Warren (Again) Quotes Financial Firms in Challenging Fiduciary Rule Delay

By Nevin Adams • September 07, 2017 • 0 Comments
Sen. Elizabeth Warren (D-MA) says that, “Contrary to the alarmist claims of their lobbyists and the conclusions of opaque industry-funded studies,” financial firms are “fully ready” to comply with the fiduciary rule — and you don’t need to take her word for it.

Warren, an early and enthusiastic supporter of the fiduciary regulation, has sent a letter to Labor Secretary Alexander Acosta, reminding him of his May op-ed in The Wall Street Journal in which he had said there was “no principled legal basis to change the June 9 date,” contrasting that to the Labor Department’s August announcement in a court filing to push the applicability date for the full Best Interest Contract Exemption (BICE) full applicability date.

Earnings ‘Reports’

With the rule now partially in effect, Warren has had her staff review the fiscal year 2017 second-quarter earnings calls (all of which, she notes, took place after the impartial conduct standards went into effect on June 9, 2017) for “several dozen financial service companies.” Before turning her attention to the communications on those calls, her letter reminds Acosta (and new Securities and Exchange Commission Chairman Jay Clayton, copied on the letter) that “…publicly traded companies are required by law to accurately share all information pertaining to material matters affecting their business models or stock valuations,” before not-so-subtly noting that, “…the same requirements do not apply to political advocacy or lobbying on this or any other topic.”

“Given that discussions in these earnings calls that relate to the fiduciary rule are presumably truthful and complete accounts of companies’ efforts to comply with the rule and the rule’s effects on their business models and client services, I urge you take note of these comments on the fiduciary rule by financial executives to their investors as you contemplate further delays to the rule.”

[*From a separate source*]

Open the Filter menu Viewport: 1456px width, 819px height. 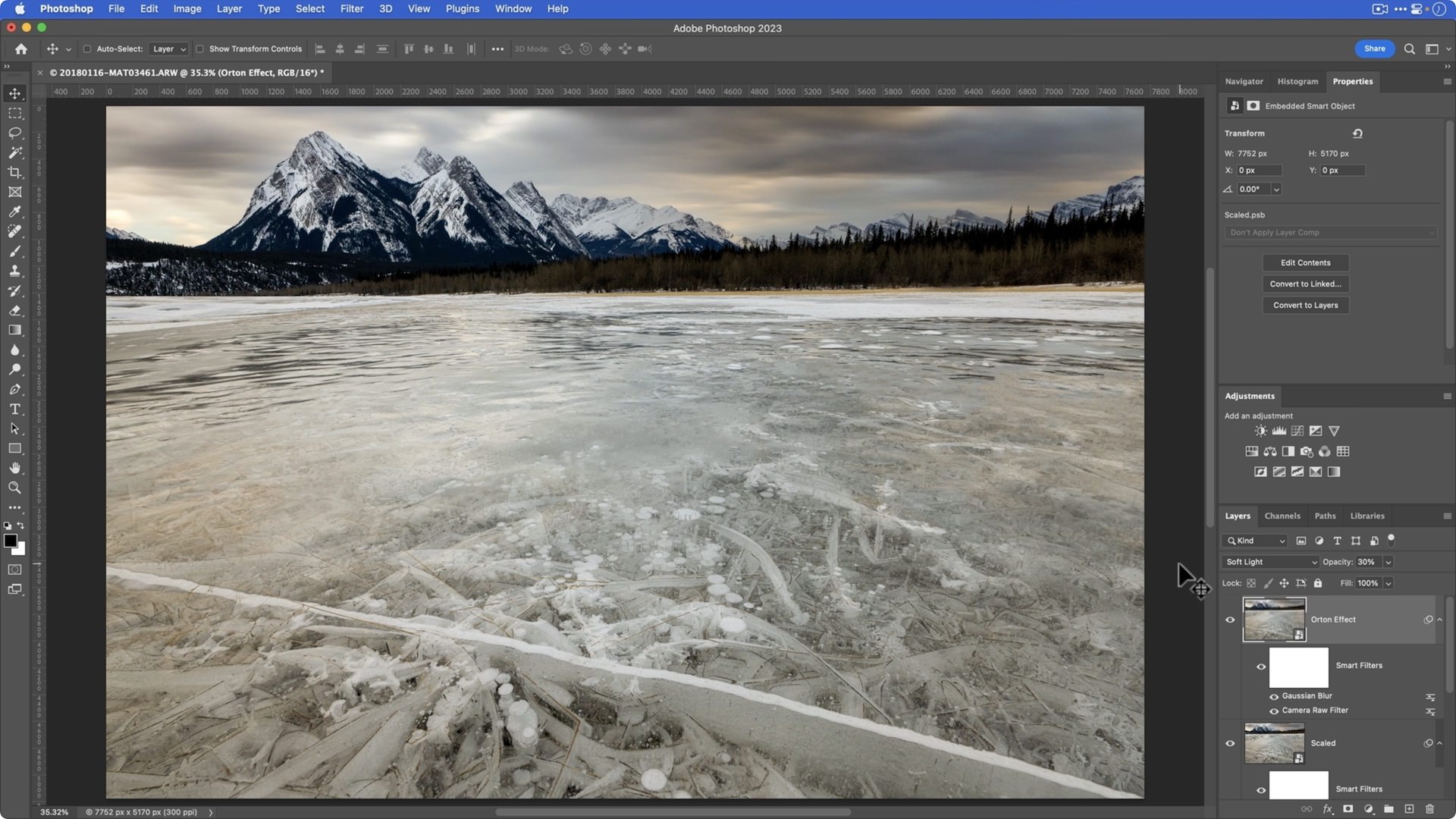pyautogui.click(x=351, y=8)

She then proceeds to excerpt sentences from transcripts of several earnings calls, organized under the following points:

  • Companies are “well-prepared” for the rule’s implementation

  • Compliance with the rule is not overly burdensome

  • The rule is consistent with their companies’ goals of putting their clients’ interests first

  • Previous delays have caused great uncertainty and further delays would only exacerbate this uncertainty

A ‘Remarkable Contrast’

Warren writes that these financial firms’ statements “…strike a remarkable contrast with what lobbyists of the financial services and insurance industries have said in opposition to the rule in the past,” and, she notes, “…directly contradict the findings of a new study, paid for by the Securities Industry and Financial Markets Association (SIFMA), one of the largest trade associations for the financial industry.” The latter put a $4.7 billion dollar tab on compliance costs associated with the fiduciary regulation.

“I hope you will keep this contrast, and my letter, in mind as you read the forthcoming comments from companies and trade associations about whether to delay the January 1, 2018 implementation date and as you review the industry-funded studies they submit in conjunction with these comments,” she continues.

Not the First Time

This is not, of course, the first time Warren has used financial services firms’ words to make her point. Back in February Warren wrote to the acting Secretary of Labor in a similar format, stating that “delaying implementation of this rule would be a slap in the face to the companies that have invested, in good faith, for a deadline that has stood for the past year,” as well as to “the everyday worker deserving of the assurance that their retirement adviser is working in their best interest.”

Last year she wrote to then-Chairman of the SEC Mary Jo White asking that the SEC open an investigation into whether financial services providers violated securities laws by misleading investors by making contradictory statements about the impact of the pending rule on their business practices.